Konflikte und Religion

Nehmen wir einmal das ehemalige Jugoslawien als Beispiel. Dort gab es Serben, Kroaten, Slowenen und Bosnier. Jede Volksgruppe hätte sich auf seine eigenen Besonderheiten berufen können. Doch die Serben setzten auf eine panslawische Identität, womit sie die Karte der sprachlichen Verwandtheit ausspielten. Den Bosniern blieb keine andere Wahl, als auf ihre religiöse Zugehörigkeit zu setzen, womit sie automatisch Muslime weltweit ansprachen. Tatsache ist, dass bosnische Muslime wenige bis überhaupt nicht praktizierende Gläubige sind. Trotzdem gesellten sich in ihrem Kampf gegen die panslawische Gruppe Kämpfer aus aller Welt hinzu, die sich als Muslime bezeichneten.
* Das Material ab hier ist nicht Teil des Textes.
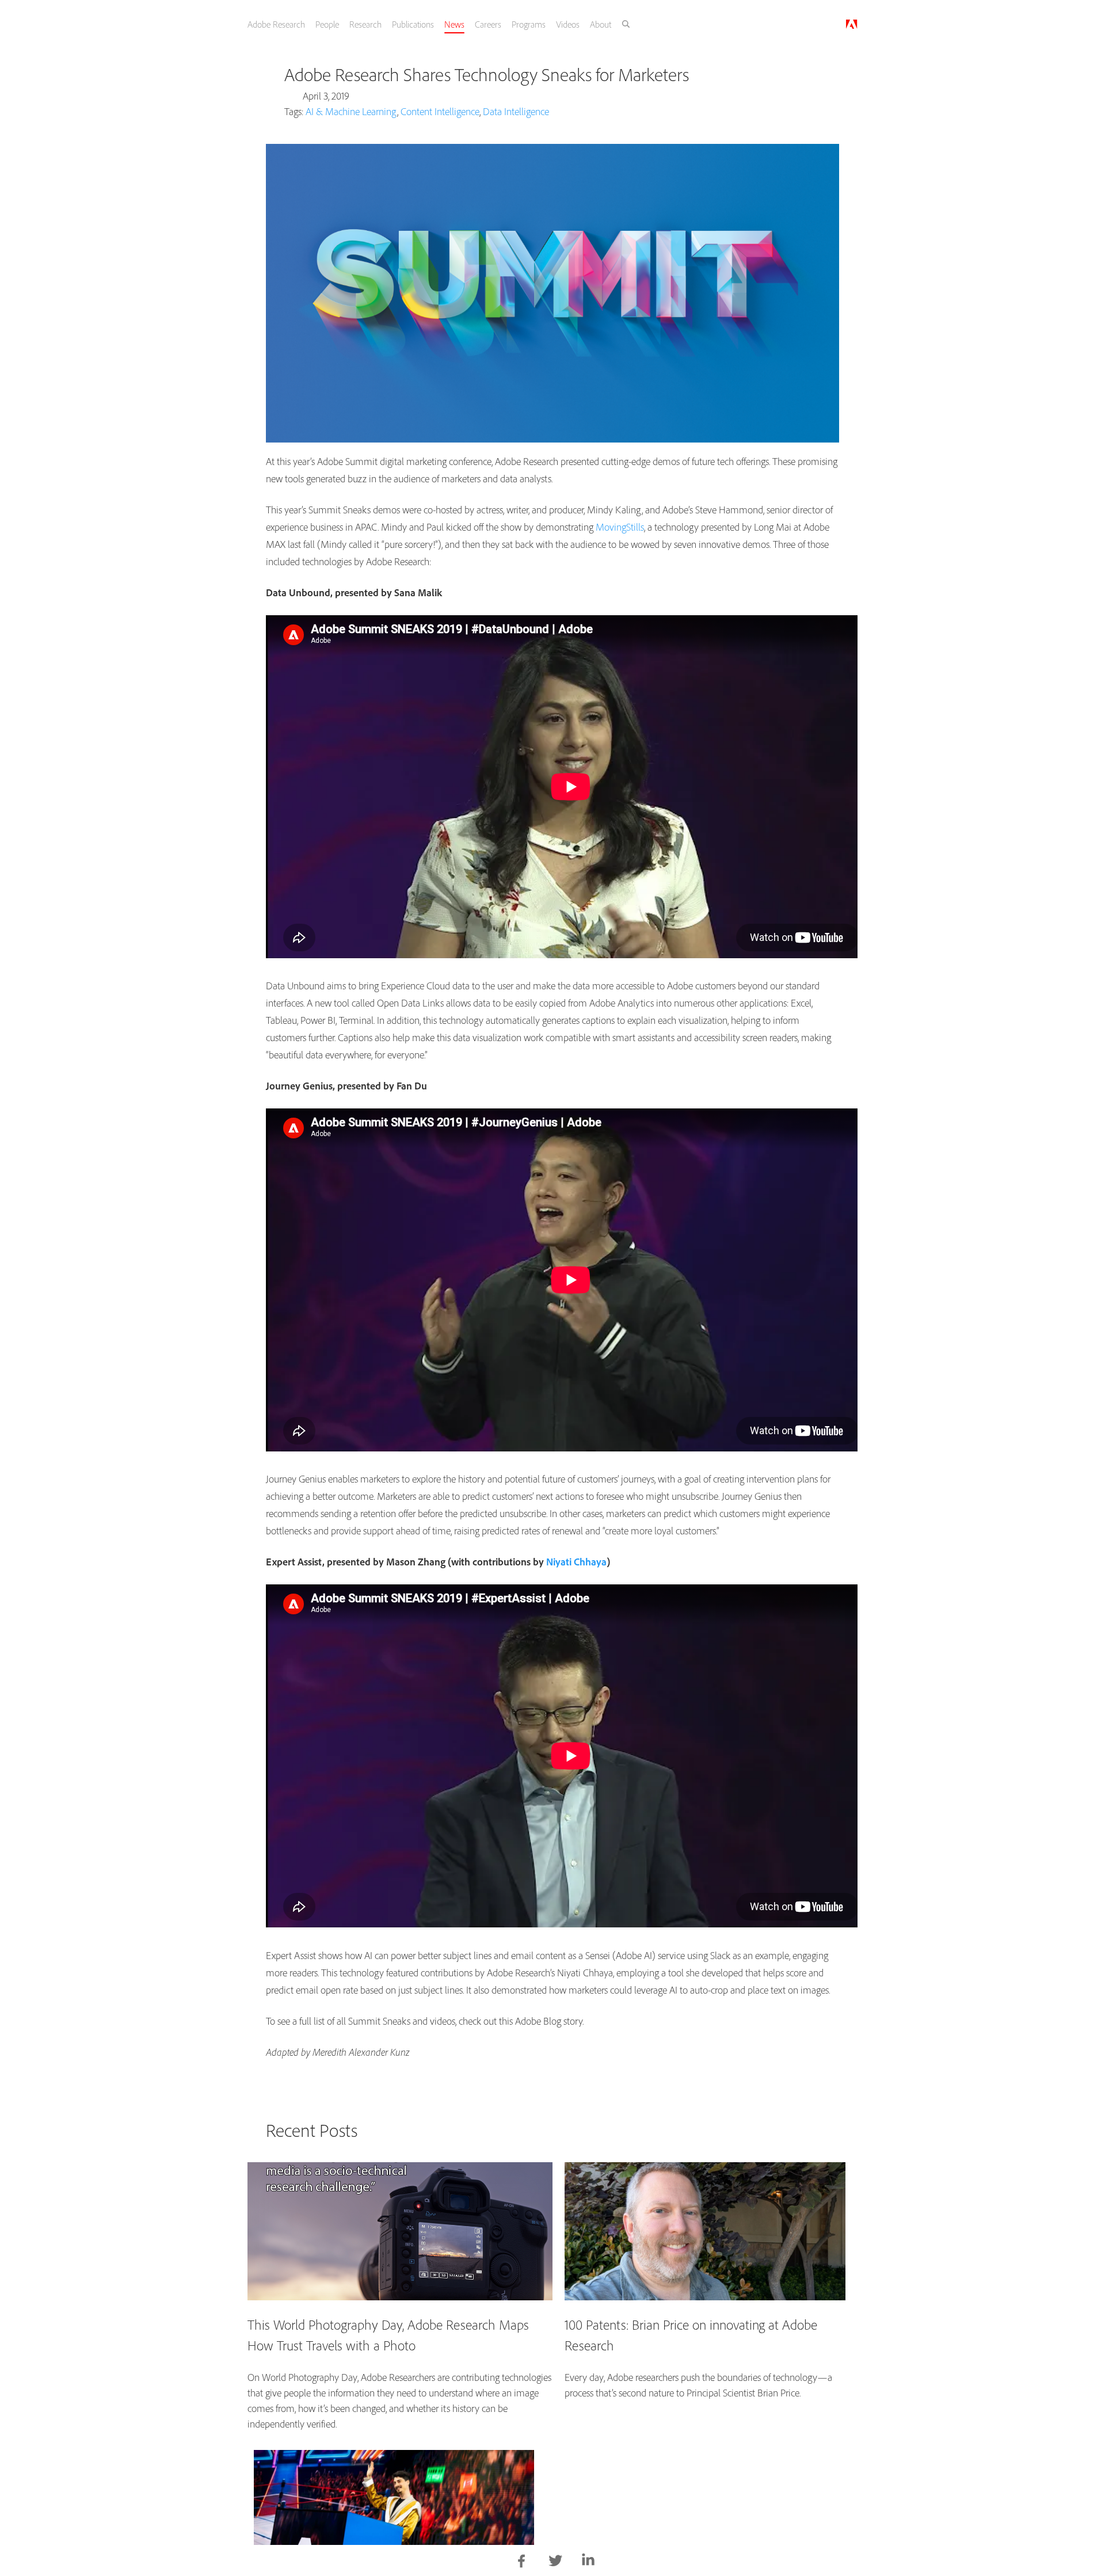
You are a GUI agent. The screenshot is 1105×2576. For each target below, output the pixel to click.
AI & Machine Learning (351, 111)
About (620, 24)
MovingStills (620, 527)
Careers (504, 24)
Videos (586, 24)
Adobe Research (286, 24)
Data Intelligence (516, 111)
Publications (427, 24)
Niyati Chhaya (576, 1561)
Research (378, 24)
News (469, 24)
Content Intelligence (440, 111)
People (338, 24)
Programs (546, 24)
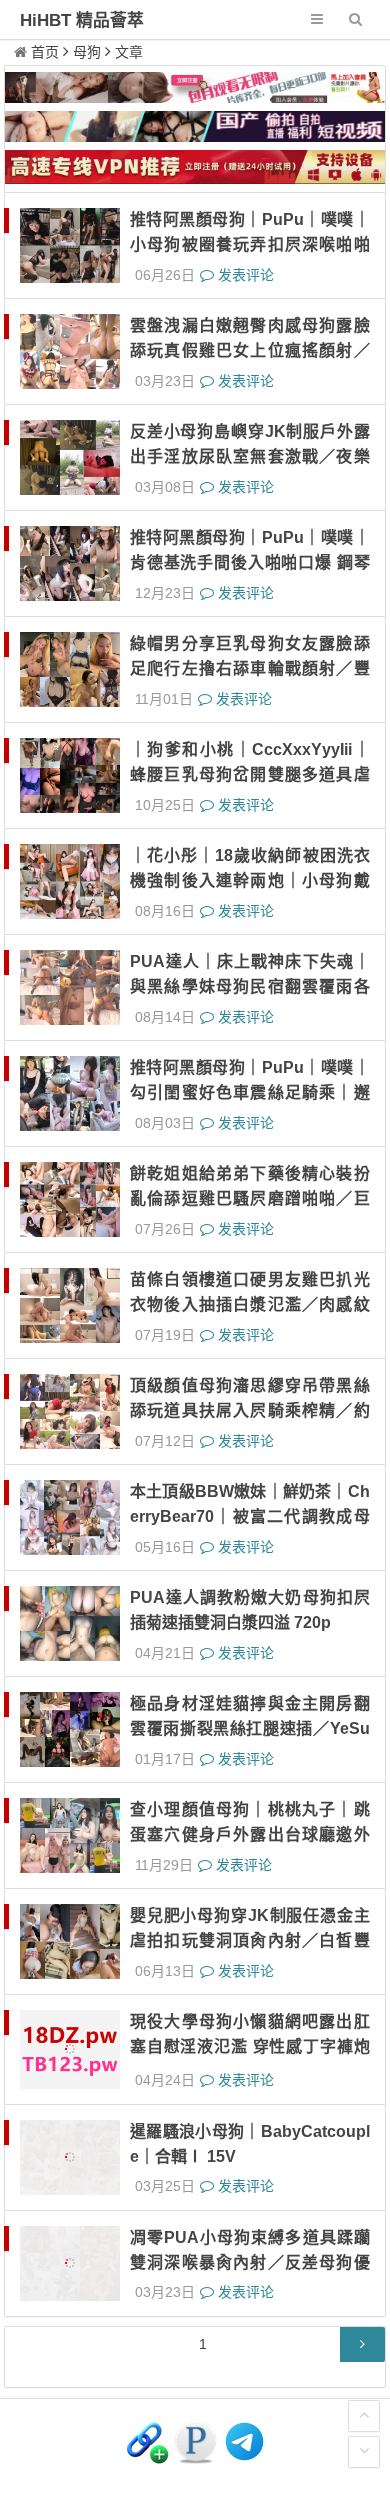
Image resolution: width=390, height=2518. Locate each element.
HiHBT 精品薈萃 (82, 20)
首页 (45, 52)
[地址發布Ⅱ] (195, 2455)
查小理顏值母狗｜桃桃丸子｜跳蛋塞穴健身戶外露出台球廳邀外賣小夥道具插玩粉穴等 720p (250, 1834)
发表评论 (244, 275)
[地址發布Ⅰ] (146, 2455)
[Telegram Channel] (244, 2455)
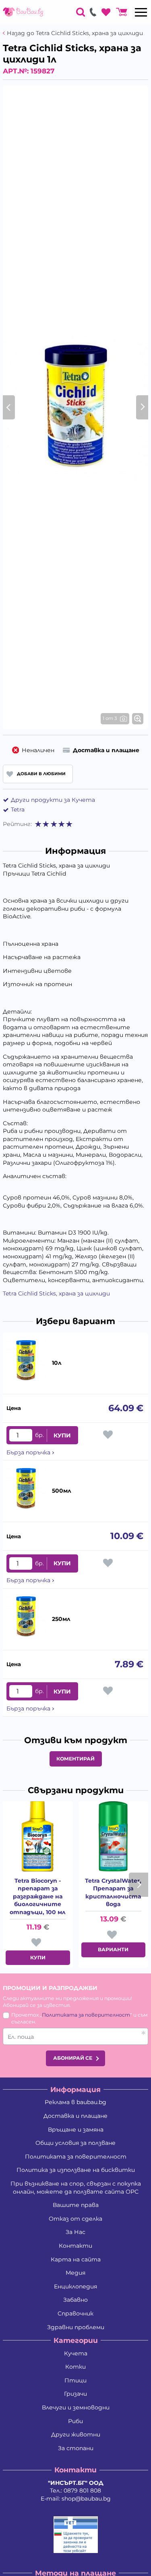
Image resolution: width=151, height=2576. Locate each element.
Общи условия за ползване (75, 2142)
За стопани (75, 2448)
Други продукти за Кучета (53, 799)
Jeder von ihnen kam als muslimischer “Bruder” mit einer persönlichen Agenda. Ganz oben stand bei ihnen der Kampf gegen den “Westen”. Zugleich war es ihnen ganz egal, ob sie im Nahen Osten, Afghanistan oder in Bosnien kämpften. Dem Kampf, den sich die “Gotteskrieger” hingaben, wurde allein um des Krieges Willen ausgetragen. Hierbei gehörte die kontinuierliche Ignoranz gegenüber islamischer Ethik und Moral zur allgemeinen Praxis der Freiheitskämpfer.